Dass Helene Mayer und Claudia Schüller überhaupt zusammengefunden haben, hat etwas mit dem Münchner Verein Dein Nachbar e.V. zu tun. Ihn gibt es seit fast vier Jahren. Thomas Oeben hat ihn mit aus der Taufe gehoben. Das Ziel des 51-jährigen Logistikfachmanns: Die Betreuung von Hilfebedürftigen mittels Digitalisierung möglichst effizient zu gestalten. Für diesen Ansatz hat der Verein bereits mehrere Auszeichnungen erhalten, jüngst den „Deutschen Exzellenzpreis 2019“.

Der Lösungsansatz von Oeben ist interdisziplinär: Er verbindet Pflege, modernes Ehrenamt, exakt funktionierende Logistik und die Digitalisierung der Prozesse. Die Ausgangssituation: Rund 3,5 Millionen Pflegebedürftige gibt es in Deutschland. 76 Prozent von ihnen werden ambulant betreut, erklärt Oeben. Den größten Anteil der Arbeit übernehmen dabei die pflegenden Angehörigen – und zwar oft mehr als zwölf Stunden täglich. Kein Wunder also, dass sich viele mehr Unterstützung bei der Pflege wünschen. Hier kommt der Verein Dein Nachbar e.V. ins Spiel – mit seinem Netzwerk an ehrenamtlichen Helfern. Der Clou dabei: Die Fähigkeiten und Wünsche der Helfer werden digital mit den Anforderungen und Wünschen der Hilfsbedürftigen abgeglichen und mit Hilfe einer App ständig aktualisiert.

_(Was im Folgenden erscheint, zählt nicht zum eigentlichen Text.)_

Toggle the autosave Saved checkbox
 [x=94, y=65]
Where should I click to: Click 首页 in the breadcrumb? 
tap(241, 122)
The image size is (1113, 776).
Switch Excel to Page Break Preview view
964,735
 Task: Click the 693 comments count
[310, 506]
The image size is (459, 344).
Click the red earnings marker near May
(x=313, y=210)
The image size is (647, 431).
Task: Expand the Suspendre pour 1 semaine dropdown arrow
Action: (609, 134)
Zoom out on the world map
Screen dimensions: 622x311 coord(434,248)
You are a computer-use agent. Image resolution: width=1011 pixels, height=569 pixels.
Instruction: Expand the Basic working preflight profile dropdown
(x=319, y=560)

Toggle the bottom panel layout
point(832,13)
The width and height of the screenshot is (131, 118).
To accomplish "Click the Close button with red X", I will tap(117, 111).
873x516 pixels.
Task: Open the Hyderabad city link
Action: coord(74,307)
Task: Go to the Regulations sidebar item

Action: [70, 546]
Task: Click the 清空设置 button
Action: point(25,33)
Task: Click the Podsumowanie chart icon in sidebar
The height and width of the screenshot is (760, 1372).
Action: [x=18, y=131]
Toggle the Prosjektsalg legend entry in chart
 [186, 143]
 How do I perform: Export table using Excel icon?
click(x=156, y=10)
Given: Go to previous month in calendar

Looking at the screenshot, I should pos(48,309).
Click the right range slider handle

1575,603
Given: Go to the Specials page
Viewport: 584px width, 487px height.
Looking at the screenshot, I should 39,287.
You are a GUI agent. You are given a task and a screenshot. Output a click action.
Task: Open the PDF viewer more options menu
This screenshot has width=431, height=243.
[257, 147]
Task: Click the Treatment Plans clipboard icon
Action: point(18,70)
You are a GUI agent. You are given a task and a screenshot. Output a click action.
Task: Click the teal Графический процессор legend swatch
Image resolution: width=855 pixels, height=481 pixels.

Wenn Schüller also nur mittwochs tätig sein und vor allem im Haushalt helfen will, dann spuckt das Computerprogramm von Oeben den entsprechenden Hilfebedürftigen aus, der genau das sucht. Kann Schüller an einem Mittwoch nicht, weil sie erkältet ist, meldet sie das über die App.

Vereinschef Oeben ist sich sicher, „dass Logistik und Digitalisierung in Hinblick auf den Pflegenotstand einen großartigen Beitrag zur Lösung der Probleme leisten können“. Sein Anliegen: In ganz Deutschland sollte es digitalbasierte Unterstützungsnetzwerke für hilfebedürftige Senioren geben.
In München bietet der Verein mit seinen drei festen Mitarbeitern, darunter zwei Pflegefachkräfte, den rund 300 ehrenamtlichen Helfern Schulungen und Weiterbildungen an. Diese erhalten zudem eine Aufwandsentschädigung von acht Euro pro Stunde. Betreut werden können so 200 Hilfebedürftige im ganzen Stadtgebiet. Abgerechnet werden die Dienstleistungen mit der Pflegekasse oder auch privat – dann mit 15,40 Euro pro Stunde.Voraussetzung für potenzielle neue Ehrenamtliche Helfer: Engagement. Empathie – und ein polizeiliches Führungszeugnis.